Traditionally, Shareholders’ wealth maximization is the primary objective of stock exchanges, reflecting the barbican of financial capitalism. However, as global scenarios are changing, investors now want to leverage their capital for socially responsible investing. SSEs bestow a platform to give dual benefits of financial returns and social outcomes. A marketplace for trading securities is provided where investors are able to support firms that work for social causes. These impact investors understand the power of capital in reshaping this planet for the better, and hence, these investors allocate their capital effectively and efficiently.
The first social stock exchange was introduced in Brazil in the year 2003. Afterwards, many countries initiated these SSEs, like the United Kingdom, South Africa, Canada, Singapore, Portugal, and Jamaica. The concept of SSEs has been introduced in India in the budget speech of Financial Year 2019-20 by the Hon’ble Finance Minister Smt. Nirmala Sitharaman. From registering ‘SGBS Unnati Foundation’ as the first entity under SSE in India to 43 entities on the Bombay Stock Exchange SSE platform and 59 entities in the National Stock Exchange SSE platform as of date.
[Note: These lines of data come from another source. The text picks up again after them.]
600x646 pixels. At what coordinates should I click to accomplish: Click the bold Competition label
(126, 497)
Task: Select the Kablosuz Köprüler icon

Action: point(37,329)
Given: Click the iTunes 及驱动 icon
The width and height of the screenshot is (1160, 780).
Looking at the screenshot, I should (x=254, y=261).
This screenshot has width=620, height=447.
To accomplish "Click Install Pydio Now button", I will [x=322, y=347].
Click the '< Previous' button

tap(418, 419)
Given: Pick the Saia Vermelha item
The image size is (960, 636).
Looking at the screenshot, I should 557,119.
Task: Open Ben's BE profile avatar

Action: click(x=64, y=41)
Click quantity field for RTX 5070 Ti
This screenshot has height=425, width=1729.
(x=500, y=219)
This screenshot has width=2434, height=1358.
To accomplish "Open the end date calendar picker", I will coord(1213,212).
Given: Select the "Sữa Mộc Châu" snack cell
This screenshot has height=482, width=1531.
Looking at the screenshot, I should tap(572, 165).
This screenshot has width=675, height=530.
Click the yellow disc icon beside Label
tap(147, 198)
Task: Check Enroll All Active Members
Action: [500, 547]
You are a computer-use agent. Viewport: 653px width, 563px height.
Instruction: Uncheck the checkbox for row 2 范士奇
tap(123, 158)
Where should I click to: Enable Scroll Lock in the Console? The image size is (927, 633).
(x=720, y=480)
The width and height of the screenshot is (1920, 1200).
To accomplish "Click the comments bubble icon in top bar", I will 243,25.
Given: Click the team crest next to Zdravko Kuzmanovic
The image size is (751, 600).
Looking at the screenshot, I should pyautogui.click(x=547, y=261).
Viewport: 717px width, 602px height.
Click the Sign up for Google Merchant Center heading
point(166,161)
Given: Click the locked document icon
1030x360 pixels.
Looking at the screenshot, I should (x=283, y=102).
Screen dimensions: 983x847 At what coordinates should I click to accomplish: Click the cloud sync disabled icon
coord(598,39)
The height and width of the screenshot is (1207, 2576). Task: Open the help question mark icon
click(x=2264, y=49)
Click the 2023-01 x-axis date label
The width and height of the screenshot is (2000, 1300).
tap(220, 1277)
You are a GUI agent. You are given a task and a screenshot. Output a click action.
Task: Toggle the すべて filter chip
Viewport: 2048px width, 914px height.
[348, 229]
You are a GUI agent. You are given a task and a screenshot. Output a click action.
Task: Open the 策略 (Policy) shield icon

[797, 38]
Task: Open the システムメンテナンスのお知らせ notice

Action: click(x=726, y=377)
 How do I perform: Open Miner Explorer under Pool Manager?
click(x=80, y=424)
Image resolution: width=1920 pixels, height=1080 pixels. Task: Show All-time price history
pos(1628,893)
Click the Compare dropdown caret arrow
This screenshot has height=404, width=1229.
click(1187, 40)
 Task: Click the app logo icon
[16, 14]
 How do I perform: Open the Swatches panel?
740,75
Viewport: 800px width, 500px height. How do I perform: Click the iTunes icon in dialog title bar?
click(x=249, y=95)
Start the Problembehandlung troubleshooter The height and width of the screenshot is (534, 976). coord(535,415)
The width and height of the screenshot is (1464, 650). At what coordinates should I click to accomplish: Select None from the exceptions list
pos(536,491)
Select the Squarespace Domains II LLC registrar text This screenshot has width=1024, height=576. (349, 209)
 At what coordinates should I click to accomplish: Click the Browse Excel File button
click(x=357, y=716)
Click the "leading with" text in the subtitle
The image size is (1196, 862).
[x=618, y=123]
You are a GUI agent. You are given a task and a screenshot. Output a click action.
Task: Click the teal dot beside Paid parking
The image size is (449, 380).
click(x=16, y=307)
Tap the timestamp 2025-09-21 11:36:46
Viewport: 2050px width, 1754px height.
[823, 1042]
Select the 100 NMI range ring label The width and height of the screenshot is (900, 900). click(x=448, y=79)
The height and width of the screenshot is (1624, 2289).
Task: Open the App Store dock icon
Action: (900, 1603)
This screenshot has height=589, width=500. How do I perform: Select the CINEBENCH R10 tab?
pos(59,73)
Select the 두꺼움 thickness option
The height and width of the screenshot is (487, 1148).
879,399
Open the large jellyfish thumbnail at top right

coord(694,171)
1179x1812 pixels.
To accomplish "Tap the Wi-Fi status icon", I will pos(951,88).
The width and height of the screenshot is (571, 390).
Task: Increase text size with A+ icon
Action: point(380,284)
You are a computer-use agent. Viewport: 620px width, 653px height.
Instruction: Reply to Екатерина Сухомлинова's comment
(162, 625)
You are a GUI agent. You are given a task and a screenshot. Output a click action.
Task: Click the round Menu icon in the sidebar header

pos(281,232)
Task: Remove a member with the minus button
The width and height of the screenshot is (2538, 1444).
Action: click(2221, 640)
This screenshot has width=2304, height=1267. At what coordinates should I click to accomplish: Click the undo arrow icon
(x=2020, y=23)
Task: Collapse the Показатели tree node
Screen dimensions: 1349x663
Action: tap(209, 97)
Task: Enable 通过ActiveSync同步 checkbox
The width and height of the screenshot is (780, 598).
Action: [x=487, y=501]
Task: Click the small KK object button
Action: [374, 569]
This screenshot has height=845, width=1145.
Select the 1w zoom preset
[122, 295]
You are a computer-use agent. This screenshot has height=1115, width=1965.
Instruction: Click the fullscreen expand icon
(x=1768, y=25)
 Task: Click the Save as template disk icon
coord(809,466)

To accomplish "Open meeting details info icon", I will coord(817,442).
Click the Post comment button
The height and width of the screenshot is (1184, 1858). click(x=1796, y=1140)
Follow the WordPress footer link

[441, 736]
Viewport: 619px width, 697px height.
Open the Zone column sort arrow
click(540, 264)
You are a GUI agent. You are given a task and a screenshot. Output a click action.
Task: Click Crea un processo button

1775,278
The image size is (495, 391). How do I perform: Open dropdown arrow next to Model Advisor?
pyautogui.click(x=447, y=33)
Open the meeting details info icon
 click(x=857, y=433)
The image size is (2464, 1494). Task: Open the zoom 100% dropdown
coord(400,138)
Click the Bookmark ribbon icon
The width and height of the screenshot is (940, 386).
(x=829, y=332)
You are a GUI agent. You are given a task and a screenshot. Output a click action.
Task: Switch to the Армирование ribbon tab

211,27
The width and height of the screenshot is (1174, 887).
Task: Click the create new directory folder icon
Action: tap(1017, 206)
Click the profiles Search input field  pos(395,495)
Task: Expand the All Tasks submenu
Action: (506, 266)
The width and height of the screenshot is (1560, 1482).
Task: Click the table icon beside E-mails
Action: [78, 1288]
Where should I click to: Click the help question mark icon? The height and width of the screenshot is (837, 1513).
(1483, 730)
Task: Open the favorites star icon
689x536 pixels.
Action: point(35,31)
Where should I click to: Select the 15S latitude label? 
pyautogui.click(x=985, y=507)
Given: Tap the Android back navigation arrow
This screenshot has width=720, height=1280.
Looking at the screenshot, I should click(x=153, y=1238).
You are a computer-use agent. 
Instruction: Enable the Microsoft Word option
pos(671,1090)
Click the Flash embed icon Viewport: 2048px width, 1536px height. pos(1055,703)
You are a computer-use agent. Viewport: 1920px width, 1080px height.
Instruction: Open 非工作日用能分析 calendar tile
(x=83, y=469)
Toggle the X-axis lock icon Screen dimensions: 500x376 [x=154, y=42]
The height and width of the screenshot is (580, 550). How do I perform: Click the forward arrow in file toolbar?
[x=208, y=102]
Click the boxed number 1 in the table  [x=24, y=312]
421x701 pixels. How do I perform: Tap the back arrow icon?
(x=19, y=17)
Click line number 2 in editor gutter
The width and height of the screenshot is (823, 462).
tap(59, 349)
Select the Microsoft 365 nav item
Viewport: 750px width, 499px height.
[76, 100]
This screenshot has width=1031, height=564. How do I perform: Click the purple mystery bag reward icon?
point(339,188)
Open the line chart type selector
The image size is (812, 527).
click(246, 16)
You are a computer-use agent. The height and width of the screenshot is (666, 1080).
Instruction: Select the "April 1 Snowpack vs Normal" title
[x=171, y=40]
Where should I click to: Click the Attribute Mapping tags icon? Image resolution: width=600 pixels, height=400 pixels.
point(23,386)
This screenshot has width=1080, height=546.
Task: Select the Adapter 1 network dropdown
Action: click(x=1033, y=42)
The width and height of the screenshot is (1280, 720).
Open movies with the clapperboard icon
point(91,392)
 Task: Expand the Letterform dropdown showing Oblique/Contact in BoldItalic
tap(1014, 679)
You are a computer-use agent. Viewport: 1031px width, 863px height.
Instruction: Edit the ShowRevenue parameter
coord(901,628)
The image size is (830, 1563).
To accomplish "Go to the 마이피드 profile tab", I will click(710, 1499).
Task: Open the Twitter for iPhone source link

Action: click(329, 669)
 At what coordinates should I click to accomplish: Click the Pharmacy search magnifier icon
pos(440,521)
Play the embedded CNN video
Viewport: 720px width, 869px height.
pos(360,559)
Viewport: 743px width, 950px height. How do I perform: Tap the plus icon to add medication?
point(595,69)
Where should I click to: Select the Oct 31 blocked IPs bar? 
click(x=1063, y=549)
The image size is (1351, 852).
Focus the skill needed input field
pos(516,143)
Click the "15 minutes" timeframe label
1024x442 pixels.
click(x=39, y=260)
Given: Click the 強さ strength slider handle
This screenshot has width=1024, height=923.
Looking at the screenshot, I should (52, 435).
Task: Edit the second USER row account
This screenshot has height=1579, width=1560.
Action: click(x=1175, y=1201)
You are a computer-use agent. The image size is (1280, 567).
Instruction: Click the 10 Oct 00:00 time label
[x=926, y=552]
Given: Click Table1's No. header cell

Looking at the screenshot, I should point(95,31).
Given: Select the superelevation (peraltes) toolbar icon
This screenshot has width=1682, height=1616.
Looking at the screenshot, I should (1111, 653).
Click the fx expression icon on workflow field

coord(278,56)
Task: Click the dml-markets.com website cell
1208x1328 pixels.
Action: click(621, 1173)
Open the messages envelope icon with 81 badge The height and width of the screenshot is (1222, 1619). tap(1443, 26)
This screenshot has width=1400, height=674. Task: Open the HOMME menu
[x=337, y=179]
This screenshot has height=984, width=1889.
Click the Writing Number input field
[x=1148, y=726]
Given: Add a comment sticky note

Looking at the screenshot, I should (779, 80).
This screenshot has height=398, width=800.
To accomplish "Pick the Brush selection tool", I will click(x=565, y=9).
Securities and Exchange Board (SEBI) of India, being the regulator of SSE in India, has created stringent norms to be registered under SSE. These criteria include the mandatory age of Not-for-Profit organisation as 3 years, valid certificate u/s 12A/12AA/12AB of the Income Tax Act, valid 80G registration, minimum INR 50 lakhs as annual spending and minimum INR 10 lakhs of funds in the past year, to mention few. For a Profit social enterprise, it is not mandatory to register with SSE to raise funds till it complies with all the provisions of the Issue of Capital and Disclosure Requirements Regulations and Alternative Investment Funds Regulations to raise funds.
For an entity to qualify as a social enterprise, it must focus on less privileged or underdeveloped sections of society or regions with lower performance in the developmental priorities considering governance factors, environmental sustainability and societal well-being. Along with this, an entity must have at least 67% of its revenue/expenditure/customer base of the immediately preceding 3-year average of total revenues/expenditure/customer base from its target beneficiaries. It has been stated that some entities cannot be classified as social enterprises’ corporate foundations, political or religious organizations or activities, professional or trade associations, infrastructure, and housing companies, except affordable housing.
The SSEs are channelling capital by touching multiple segments, from finance to tangible and intangible developments having measurable impacts around the globe. SSEs are driving inclusive economic development, training and employment opportunities, clean energy initiatives, promoting fair and efficient trade practices, skill development, education initiatives, reducing inequalities, better governance, empowering communities and paving the way towards sustainable development.
As SSEs continue to evolve and expand with time, they provide an audacious new frontier of finance, where investors are motivated to have financial returns along with environmental and social responsibility. SSEs have the potential to have an era of capitalism, where purpose and profits coincide for the welfare of this planet.